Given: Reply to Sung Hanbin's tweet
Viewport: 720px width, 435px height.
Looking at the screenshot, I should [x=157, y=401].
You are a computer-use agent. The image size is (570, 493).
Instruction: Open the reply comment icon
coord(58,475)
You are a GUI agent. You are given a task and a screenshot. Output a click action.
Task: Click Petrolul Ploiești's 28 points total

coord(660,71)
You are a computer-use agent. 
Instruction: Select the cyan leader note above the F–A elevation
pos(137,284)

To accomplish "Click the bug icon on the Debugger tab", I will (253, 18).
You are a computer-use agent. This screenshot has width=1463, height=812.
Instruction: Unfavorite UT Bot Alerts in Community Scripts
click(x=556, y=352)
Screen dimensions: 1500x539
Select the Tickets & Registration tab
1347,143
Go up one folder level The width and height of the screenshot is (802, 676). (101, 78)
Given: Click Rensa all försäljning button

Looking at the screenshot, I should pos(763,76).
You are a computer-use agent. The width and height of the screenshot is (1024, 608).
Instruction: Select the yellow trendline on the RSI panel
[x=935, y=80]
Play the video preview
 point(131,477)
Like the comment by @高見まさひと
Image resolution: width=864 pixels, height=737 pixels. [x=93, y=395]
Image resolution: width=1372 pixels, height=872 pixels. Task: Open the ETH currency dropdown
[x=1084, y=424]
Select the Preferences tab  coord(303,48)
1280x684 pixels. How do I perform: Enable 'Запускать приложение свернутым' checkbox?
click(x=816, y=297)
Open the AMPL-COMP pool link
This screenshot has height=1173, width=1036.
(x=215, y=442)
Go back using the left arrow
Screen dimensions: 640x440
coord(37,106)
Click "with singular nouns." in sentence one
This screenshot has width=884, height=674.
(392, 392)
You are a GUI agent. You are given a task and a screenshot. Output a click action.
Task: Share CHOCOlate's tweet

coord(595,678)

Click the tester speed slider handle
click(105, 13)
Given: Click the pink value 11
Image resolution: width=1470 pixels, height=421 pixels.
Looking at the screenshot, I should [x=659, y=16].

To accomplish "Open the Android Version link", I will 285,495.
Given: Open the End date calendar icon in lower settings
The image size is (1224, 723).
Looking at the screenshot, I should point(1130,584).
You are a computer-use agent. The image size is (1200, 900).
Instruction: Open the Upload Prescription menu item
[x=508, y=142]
___
Directions: Output, and output only, the lines from the one containing "Given: Click the pink value 11" through the last line of the data above.

Completed exercise:
Given: Click the pink value 11
Image resolution: width=1470 pixels, height=421 pixels.
Looking at the screenshot, I should [x=659, y=16].

To accomplish "Open the Android Version link", I will 285,495.
Given: Open the End date calendar icon in lower settings
The image size is (1224, 723).
Looking at the screenshot, I should point(1130,584).
You are a computer-use agent. The image size is (1200, 900).
Instruction: Open the Upload Prescription menu item
[x=508, y=142]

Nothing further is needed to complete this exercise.